As the rain pounds down onto the roof above me and I pull me blanket up over my shoulder, I take in a breath of cool damp air and remind myself how lucky I am. Eleven times zones away, back in Seattle , rain means something very different to me. Seattle rain is constant, enriching and relentless. It creates the beautiful environment of the Pacific Northwest . It shapes the land and determines how, when and where we can access that land. It decides what we wear. It keeps things fresh and green. It cleans, it calms and it is just always there. Rain is a part of life in Seattle . Growing up in the Northwest rain meant recess indoors and damp socks sloshing in my shoes. Walking briskly through soft mist wrapped in a raincoat with hot coffee in my hand are parts of home that I miss. The start of the rainy season in Dar es Salaam brings me back to those memories, habits and cold, wet comforts.
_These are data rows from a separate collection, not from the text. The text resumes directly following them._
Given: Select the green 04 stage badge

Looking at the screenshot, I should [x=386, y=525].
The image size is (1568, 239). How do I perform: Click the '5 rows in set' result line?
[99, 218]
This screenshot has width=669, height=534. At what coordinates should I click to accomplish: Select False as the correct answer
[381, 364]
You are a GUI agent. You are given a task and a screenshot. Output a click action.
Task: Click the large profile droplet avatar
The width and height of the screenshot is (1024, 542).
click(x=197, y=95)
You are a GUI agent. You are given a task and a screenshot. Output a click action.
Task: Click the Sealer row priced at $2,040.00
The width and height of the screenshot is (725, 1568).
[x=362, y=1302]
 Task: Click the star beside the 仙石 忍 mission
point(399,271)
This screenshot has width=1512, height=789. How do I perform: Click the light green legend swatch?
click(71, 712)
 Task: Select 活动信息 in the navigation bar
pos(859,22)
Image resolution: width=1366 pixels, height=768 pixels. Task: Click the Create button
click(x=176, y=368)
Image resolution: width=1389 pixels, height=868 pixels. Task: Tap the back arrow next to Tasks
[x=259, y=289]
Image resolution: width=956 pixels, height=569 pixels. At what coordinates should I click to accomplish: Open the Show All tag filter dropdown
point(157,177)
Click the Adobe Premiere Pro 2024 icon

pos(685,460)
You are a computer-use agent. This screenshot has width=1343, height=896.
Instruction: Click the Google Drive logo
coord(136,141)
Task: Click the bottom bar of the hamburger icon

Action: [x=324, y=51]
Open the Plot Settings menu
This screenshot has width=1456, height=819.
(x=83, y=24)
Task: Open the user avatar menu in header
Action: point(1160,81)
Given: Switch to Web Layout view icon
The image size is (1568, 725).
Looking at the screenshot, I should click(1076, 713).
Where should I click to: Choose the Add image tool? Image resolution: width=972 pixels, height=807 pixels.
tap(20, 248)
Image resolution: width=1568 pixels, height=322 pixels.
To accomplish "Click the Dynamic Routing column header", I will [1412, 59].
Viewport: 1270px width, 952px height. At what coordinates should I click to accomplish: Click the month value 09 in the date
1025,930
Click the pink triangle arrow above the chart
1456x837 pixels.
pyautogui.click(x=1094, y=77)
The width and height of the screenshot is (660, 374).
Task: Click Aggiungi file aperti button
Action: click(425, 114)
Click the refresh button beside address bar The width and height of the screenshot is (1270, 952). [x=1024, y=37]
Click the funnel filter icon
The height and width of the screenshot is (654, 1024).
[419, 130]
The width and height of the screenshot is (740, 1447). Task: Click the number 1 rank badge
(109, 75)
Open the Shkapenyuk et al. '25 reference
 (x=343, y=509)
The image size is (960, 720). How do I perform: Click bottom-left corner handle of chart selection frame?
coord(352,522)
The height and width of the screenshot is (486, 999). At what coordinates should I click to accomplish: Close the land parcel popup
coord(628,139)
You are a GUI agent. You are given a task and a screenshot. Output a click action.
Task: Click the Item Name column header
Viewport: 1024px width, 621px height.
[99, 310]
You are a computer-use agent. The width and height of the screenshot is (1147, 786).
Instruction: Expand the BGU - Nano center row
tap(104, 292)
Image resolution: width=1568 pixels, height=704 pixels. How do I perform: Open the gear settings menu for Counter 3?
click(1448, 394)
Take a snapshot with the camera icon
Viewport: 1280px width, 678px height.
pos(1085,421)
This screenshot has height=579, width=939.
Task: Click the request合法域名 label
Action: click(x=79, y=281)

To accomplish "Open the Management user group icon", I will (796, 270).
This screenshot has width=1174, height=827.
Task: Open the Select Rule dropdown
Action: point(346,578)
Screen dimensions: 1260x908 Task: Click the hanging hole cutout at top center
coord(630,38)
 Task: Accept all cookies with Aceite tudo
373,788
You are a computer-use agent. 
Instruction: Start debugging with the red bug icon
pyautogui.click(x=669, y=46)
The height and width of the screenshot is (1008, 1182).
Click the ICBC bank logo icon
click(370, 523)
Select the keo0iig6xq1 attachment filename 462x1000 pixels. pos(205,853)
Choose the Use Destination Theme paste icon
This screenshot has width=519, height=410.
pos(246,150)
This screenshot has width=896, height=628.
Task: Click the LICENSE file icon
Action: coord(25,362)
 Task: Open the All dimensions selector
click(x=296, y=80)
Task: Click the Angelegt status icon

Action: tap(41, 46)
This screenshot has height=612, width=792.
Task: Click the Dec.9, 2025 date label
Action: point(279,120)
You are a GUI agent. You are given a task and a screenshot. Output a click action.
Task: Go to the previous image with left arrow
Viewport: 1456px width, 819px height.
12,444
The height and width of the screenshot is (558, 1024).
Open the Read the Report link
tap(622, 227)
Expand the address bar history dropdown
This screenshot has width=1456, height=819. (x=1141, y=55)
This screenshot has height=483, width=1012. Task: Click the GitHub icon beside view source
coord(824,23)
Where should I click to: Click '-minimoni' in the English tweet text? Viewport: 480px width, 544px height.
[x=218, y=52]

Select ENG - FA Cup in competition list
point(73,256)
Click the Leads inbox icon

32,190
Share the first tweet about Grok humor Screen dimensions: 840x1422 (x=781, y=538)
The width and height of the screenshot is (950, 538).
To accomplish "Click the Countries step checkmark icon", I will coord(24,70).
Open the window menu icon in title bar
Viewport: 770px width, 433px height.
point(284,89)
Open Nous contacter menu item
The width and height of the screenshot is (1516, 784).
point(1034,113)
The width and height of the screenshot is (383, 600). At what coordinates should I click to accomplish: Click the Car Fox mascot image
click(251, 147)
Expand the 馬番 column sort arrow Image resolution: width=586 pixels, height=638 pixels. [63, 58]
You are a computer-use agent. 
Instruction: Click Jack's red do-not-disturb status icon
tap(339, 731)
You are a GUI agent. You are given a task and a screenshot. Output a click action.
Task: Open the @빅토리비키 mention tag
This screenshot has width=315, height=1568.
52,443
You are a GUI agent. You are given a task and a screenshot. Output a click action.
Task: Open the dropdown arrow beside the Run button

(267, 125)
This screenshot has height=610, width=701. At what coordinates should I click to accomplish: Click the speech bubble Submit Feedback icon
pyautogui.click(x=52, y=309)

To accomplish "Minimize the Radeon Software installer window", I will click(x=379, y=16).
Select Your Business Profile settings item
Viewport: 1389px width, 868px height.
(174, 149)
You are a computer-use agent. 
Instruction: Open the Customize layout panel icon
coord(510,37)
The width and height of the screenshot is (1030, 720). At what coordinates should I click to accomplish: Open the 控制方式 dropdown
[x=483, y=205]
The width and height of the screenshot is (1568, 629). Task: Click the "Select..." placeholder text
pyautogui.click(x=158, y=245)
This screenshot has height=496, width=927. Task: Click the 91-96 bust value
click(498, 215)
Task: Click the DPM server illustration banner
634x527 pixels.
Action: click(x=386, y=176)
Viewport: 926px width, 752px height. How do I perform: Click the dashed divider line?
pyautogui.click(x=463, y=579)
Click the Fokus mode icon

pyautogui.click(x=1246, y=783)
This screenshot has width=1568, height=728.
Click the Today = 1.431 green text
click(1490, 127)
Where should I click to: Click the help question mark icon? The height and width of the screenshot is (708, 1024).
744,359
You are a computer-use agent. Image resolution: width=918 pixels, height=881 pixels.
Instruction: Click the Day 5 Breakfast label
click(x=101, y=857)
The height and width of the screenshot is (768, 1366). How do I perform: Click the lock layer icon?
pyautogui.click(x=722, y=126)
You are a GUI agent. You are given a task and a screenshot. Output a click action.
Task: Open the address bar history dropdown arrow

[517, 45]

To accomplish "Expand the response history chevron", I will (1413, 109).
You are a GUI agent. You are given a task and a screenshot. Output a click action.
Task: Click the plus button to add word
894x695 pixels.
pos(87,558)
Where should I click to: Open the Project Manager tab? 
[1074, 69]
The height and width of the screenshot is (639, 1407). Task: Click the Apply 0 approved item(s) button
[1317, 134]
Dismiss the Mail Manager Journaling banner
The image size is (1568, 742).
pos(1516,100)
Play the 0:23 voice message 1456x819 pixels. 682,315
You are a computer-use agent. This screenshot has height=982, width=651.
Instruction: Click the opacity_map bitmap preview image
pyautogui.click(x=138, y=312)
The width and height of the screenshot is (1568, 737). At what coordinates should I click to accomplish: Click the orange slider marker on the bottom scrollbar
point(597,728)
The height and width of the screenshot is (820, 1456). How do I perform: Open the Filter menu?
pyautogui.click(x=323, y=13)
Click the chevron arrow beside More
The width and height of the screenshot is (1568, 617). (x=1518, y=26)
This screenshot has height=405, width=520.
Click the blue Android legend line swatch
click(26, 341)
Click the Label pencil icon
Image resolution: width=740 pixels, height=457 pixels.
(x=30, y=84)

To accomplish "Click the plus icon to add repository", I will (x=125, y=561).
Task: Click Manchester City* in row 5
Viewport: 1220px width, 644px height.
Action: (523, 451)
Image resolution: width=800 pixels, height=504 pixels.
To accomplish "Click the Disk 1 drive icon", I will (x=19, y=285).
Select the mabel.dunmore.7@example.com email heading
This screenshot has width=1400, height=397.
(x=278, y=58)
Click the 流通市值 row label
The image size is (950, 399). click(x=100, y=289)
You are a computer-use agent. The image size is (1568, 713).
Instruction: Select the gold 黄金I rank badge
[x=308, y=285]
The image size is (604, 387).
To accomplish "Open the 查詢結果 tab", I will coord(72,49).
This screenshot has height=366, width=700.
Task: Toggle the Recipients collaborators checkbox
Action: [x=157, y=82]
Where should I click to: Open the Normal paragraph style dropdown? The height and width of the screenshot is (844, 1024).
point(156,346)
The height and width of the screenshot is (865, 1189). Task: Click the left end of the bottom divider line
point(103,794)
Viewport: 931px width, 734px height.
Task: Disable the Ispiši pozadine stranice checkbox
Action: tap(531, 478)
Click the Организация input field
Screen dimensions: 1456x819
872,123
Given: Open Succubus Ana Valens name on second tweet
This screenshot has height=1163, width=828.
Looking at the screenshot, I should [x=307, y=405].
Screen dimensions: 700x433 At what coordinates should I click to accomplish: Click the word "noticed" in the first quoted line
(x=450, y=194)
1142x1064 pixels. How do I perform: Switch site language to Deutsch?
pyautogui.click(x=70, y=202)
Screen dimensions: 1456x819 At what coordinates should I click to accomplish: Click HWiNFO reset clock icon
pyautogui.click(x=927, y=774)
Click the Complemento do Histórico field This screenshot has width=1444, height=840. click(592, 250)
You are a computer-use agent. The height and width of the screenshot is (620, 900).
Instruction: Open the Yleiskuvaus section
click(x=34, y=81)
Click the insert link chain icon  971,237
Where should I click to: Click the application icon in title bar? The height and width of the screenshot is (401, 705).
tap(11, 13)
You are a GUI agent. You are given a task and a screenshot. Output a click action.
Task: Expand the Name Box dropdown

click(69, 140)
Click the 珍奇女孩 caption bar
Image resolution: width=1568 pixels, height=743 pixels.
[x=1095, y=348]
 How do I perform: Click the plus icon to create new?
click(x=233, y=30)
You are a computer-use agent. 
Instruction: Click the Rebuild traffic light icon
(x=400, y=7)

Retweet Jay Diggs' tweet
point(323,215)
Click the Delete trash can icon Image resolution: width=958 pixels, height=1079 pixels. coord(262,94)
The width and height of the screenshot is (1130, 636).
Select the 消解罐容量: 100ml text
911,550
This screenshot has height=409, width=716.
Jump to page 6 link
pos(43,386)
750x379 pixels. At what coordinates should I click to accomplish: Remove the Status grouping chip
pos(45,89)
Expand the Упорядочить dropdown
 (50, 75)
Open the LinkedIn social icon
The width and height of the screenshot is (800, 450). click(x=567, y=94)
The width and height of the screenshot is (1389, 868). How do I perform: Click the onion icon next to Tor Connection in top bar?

In the early hours of a Monday morning thunder, lightning and sheets of rain creep over the unsuspecting district of Dar in which I live. Here, the rains are less welcomed and despised by those dwelling. This morning the lightning flashes through a greyish-orange sky producing a glow that in unexpected and haunting. The thunder thumps rhythmically as it trumps the morning’s usual sounds of a rooster’s call or a mosque’s call to prayer. The rain wisps its way onto the tin roves in a comforting tap dance echoed above and beyond. It cascades down and slaps the pavement, dust, brush and debris below in a percussive pattern that is deafening and engaging to the senses.
Laying in bed surrounded by, surrendered to and sensing the drowning environment outside, I think about the change that rains bring. The rain changes the weather, the air and the sensation of breathing.
My evening started as an average night of shifting in a light sleep entombed by my mosquito net and beneath a humming ceiling fan circulating a thick embrace of humidity. Drifting in and out of a distracted slumber, the heat and sounds out on the streets beyond my bedroom keep me half asleep and constantly coaxing myself to fall back to sleep. I wake up once, hot and sweating. I wake up again, roll over. I wake up yet again, there is a loud car driving past our house. I wake. I Snooze.
Then I wake up not by sound, not by sweat, not by an alarm clock ushering me up and out. I am not jolted awake. Instead, I slowly regain consciousness in a cold(ish), humming, thundering and pounding storm. The rainy season’s force has set in.
My sleepy thoughts of home, refreshing rain and a life that feels far away drift back into this life as I think about what rains mean in this space. Thinking about this city, my friends, students and coworkers, I realize that this storm is destructive and devastating for countless others. Rains mean water and lots of it in a short amount of time. Unfortunately, that water has no where to go in this city.
The rains are bittersweet. I long for cold afternoons back home but I feel deeply for humid downpours over the homes of my friends, co-workers and life-giving students here. Just as I have oftentimes felt torn between my worlds both here and there, I am torn between my initial emotional reaction to rain and the sad lived reality that it brings to this space and these lives lived here.